Ryan looks up from adjusting Dan's little onesie. "You good?" he asks, the corners of his eyes crinkling.
"Perfect." Shane breathes in.
Two big portions of babka later, Shane sits on the floor with his legs crossed and leaned back on his palms, with Dan on the floor next to him, feet kicking out, fresh from a diaper change and flushed from a bit of milk. These moments are nice, and Dan does have a cute little frown that makes its shining appearance every time they make eye contact today, but Shane secretly can't wait for him to start talking.
That reminds Shane, Ryan hasn't said anything in a while. He is chewing on the end of his fork, his plate long empty. Whatever he is staring at in the distance, it's not there when Shane looks at the same point. "What are you thinking about?" Shane asks.
The first thing Ryan does after startling out of his daydreaming is to put a soothing palm on Dan's belly. Dan's frown melts to make way for what Shane almost believes to be a real smile. Ryan's eyes are drawn down at him, his mouth is smiling but his eyes are not. "Be honest with me?"
Shane sits up straighter. "Shoot."
"Is it considered child abuse that Danny hasn't been outside?"
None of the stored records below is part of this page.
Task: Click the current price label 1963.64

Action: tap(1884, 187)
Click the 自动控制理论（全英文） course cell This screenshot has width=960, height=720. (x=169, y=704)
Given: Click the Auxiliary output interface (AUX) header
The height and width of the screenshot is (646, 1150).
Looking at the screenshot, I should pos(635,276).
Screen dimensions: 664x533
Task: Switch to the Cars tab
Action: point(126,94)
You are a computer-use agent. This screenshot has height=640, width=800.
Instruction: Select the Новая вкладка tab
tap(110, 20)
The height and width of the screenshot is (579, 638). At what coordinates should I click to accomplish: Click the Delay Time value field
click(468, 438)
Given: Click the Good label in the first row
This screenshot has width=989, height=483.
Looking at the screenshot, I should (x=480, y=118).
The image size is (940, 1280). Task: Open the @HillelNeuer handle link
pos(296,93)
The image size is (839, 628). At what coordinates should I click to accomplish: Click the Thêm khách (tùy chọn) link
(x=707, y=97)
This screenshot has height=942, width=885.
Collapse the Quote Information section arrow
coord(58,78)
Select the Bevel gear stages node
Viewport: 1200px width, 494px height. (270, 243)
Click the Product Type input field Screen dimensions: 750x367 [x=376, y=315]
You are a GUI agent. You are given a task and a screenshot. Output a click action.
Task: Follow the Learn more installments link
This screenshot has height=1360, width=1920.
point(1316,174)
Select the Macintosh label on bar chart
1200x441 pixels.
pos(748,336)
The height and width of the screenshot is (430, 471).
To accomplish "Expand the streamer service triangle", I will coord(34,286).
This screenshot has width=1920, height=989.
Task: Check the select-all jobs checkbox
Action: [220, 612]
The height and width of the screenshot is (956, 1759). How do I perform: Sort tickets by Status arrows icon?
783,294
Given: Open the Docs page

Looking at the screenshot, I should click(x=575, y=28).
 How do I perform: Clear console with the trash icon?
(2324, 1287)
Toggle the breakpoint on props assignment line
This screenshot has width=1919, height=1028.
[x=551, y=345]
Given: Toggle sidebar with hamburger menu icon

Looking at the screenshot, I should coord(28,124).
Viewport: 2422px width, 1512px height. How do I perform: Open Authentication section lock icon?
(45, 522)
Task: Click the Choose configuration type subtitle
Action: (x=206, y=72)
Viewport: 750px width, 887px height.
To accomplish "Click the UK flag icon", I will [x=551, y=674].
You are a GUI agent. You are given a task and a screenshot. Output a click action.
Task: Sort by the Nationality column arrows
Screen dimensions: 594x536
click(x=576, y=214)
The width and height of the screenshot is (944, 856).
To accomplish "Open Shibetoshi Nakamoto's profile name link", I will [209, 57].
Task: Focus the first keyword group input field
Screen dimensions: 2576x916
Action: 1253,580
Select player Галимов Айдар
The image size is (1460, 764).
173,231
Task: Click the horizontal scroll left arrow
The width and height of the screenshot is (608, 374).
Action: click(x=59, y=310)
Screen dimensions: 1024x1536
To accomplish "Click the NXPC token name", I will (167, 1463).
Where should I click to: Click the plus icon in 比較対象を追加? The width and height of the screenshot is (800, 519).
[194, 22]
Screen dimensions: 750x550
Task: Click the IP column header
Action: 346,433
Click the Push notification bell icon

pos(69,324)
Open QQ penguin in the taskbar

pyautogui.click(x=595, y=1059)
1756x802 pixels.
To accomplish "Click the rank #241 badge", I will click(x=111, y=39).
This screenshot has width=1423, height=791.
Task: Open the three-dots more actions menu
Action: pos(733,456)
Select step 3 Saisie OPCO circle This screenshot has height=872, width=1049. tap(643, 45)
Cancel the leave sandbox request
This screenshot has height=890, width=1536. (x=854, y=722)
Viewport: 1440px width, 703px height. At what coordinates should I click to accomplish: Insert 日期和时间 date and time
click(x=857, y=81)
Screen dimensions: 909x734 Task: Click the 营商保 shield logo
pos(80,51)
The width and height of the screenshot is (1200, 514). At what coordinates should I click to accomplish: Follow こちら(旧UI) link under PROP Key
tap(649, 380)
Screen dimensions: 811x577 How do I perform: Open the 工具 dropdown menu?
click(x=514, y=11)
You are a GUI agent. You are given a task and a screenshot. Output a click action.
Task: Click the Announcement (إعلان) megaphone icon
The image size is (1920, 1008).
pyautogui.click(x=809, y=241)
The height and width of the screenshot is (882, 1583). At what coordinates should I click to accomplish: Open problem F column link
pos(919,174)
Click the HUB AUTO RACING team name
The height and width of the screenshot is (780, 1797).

Shane's first reaction is no, don't be ridiculous , and his second reaction is that it is crazy that Ryan is doing this baby-raising alone, that he has to ask himself these questions every day. The third thing his mind produces is finally good enough to say out loud.
"I don't know about that, but I do know that it's considered Ryan abuse that you haven't had fresh air in a quarter year."
"It's not been a quarter of a year." But some color has drained from Ryan's face with the realisation that it has.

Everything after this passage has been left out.